The UK Financial Conduct Authority has fined financial advisor network Sesame £1.6 million ($2.56 million)for setting up a pay-to-play scheme.
The regulator said that Sesame’s arrangement effectively undermined the ban on commission payments brought in by the Retail Distribution Review.
According to the FCA, as a result of the pay-to-play scheme, the range of products recommended to Sesame clients under its restricted advice service was influenced by the amount of services Sesame had sold to product providers.
The FCA found that Sesame promoted its own commercial interests over the interests of its clients.
“Firms can have had no doubt about the outcomes we were looking for here.

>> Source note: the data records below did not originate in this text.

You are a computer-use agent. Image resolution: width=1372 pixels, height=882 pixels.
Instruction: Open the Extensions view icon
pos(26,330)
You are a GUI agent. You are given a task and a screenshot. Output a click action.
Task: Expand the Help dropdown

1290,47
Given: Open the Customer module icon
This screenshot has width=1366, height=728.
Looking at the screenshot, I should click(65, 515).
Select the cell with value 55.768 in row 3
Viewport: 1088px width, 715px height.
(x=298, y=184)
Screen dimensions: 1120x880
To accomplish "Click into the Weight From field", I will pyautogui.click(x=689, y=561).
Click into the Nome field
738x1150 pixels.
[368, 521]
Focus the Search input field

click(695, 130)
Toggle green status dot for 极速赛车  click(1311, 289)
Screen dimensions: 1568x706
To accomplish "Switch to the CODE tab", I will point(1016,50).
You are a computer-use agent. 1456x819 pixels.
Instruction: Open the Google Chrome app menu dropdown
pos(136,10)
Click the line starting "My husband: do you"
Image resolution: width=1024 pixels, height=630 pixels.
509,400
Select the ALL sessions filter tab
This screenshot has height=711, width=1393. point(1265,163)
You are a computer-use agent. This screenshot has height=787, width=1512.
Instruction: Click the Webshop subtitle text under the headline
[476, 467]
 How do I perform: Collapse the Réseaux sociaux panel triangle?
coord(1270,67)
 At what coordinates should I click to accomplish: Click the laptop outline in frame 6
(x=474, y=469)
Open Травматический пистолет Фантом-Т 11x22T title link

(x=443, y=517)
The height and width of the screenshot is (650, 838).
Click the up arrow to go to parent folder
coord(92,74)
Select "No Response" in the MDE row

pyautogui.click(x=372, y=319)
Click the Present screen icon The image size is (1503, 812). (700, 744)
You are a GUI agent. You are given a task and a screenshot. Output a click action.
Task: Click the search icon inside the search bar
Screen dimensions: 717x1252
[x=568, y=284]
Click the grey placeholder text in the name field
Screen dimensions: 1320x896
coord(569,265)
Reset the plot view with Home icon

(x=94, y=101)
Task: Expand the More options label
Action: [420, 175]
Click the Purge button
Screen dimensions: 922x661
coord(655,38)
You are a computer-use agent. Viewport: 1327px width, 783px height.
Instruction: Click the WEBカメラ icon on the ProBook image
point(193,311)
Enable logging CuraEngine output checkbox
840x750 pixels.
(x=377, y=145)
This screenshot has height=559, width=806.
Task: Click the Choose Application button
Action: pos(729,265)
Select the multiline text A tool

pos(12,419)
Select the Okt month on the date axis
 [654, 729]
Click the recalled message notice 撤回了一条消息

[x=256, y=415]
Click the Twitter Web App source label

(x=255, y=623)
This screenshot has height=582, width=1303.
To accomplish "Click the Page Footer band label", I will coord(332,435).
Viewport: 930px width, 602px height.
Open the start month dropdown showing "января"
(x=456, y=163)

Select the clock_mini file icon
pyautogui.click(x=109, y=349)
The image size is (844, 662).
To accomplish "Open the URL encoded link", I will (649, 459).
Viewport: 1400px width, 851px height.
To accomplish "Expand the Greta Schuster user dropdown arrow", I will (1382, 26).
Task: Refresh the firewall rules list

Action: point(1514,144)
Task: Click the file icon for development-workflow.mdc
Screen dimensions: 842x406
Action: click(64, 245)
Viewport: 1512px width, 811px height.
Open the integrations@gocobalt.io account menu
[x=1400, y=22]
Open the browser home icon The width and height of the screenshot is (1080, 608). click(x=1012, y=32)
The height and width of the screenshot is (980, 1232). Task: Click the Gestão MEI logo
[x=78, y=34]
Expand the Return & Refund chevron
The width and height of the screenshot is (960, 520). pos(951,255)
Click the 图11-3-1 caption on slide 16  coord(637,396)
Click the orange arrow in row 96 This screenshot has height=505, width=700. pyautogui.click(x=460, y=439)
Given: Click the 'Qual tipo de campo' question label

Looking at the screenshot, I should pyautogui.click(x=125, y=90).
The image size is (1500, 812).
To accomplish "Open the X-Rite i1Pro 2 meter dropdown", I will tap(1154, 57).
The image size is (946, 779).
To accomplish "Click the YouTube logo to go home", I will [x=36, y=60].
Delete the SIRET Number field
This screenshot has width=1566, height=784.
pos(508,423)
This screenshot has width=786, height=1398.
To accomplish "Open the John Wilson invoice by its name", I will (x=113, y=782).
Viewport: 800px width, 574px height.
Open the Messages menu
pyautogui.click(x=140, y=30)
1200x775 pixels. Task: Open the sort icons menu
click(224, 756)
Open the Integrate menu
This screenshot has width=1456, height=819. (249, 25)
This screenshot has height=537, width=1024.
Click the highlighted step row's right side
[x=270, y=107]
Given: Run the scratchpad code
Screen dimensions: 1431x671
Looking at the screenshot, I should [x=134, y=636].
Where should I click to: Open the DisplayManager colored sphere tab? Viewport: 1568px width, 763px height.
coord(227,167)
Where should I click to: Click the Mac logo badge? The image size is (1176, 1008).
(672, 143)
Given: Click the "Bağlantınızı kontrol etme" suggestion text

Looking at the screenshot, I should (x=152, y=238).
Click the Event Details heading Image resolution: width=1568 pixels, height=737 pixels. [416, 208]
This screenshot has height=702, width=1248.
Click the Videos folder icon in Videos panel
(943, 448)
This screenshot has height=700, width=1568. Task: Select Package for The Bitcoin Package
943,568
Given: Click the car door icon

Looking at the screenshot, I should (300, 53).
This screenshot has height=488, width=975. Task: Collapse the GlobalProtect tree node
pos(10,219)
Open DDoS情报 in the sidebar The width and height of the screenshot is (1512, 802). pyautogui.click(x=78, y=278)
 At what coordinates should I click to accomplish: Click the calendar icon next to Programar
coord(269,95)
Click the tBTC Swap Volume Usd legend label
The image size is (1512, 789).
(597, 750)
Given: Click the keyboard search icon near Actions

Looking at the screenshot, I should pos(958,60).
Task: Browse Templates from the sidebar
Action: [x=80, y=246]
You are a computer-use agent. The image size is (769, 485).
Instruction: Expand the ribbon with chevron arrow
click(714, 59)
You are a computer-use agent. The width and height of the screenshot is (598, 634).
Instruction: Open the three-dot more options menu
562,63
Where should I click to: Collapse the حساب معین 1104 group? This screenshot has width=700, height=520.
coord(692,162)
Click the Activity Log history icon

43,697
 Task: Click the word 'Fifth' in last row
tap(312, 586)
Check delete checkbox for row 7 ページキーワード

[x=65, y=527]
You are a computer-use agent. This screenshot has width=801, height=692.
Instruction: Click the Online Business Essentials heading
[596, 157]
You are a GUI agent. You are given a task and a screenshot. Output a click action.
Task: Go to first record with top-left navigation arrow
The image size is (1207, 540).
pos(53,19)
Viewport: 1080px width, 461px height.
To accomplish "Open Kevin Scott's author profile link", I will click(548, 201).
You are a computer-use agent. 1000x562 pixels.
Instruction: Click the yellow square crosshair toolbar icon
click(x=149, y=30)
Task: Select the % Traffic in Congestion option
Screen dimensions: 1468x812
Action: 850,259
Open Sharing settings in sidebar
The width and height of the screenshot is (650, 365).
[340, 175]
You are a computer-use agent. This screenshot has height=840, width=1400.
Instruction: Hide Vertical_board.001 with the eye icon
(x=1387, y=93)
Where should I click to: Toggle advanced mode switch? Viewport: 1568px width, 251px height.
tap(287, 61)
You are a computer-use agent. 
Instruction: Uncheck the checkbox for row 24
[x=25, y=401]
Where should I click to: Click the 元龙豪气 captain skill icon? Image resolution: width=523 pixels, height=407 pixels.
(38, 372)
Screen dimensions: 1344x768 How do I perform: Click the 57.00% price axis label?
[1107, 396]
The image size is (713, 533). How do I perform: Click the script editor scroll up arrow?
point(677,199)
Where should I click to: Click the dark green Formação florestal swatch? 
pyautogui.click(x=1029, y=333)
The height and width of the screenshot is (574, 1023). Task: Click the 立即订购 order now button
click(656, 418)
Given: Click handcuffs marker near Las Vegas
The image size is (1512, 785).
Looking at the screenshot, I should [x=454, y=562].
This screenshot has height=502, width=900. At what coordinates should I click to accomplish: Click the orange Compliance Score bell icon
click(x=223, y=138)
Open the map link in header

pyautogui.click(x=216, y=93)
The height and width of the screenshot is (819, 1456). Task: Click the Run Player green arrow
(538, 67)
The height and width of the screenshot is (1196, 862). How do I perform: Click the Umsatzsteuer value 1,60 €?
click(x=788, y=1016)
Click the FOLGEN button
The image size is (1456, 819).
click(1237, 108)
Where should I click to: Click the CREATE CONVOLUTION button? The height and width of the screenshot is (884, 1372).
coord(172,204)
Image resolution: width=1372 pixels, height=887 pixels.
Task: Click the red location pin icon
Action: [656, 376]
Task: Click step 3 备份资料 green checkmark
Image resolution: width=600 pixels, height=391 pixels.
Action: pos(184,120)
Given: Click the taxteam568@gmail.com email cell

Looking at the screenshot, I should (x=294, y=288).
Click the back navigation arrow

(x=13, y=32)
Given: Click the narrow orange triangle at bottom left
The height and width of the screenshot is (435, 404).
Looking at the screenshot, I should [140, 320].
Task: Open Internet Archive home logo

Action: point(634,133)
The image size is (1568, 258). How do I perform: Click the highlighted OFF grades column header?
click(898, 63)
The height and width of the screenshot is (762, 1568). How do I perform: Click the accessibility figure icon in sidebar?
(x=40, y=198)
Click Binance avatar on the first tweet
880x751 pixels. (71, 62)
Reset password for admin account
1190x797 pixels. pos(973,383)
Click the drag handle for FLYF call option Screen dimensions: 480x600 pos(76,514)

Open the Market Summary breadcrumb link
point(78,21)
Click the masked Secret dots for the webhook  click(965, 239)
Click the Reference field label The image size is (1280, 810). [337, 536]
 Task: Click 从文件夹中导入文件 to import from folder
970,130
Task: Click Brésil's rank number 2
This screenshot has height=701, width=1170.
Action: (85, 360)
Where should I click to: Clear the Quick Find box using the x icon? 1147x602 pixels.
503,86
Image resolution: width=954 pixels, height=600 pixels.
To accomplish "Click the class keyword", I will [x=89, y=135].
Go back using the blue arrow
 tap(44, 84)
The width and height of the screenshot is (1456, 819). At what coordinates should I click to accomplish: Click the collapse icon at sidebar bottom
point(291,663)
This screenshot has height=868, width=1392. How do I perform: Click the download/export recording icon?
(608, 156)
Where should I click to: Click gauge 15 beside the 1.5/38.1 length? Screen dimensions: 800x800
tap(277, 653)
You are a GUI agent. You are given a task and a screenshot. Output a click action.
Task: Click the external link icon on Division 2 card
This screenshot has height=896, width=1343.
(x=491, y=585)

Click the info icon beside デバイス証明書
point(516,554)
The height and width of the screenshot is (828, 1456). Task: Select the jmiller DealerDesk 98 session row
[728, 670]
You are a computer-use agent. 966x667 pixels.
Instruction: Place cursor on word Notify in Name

Sesame's approach to inducements, in the face of a clear position from the regulator, undermined the rules in order to look after its own interests,” said Tracey McDermott, director of enforcement and financial services at the FCA.
“If we are to move on in financial services we must see firms focusing on how they achieve the best outcomes for their customers – not adopting practices that avoid our rules,” she added.
When the RDR was introduced in 2013, paying commission to advisors for selling a retail investment product was banned to ensure that customers receive advice which is not influenced by commission paid to advisors and that product providers compete on the price and quality of their products.
Following its implementation, Sesame decided that its network of advisers would offer a restricted service, meaning advisors could only offer a restricted number of products from pre-selected providers (known as a panel).
To establish these panels, Sesame ran a tender process during which the firm told a number of providers that it expected them to spend an extra £250,000 a year on services to be placed on one of Sesame’s restricted advice panels.
“As a result of the tender process, inclusion on restricted advice panels was influenced by how much providers were willing to pay Sesame for additional services. This practice had the effect of undermining the ban on commission payments,” the FCA said.
As Sesame settled immediately, it qualified for a 30 per cent discount on the fine.
“We recognise that the arrival of the FCA’s Retail Distribution Review introduced a step change in regulation and heralded a new relationship between product providers and distributors. As the market leader, we should have been more responsive to the wind of change blowing through our industry,” said John Cowan, SBG executive chairman.
“In January 2014, the leadership was changed and the new executive team has been implementing a new and more transparent policy, as well as building a robust operation that will serve customers better in the future. This has led to significant improvements in our processes and controls, with customers’ best interests and quality outcomes placed firmly at the centre of all business decisions,” he added.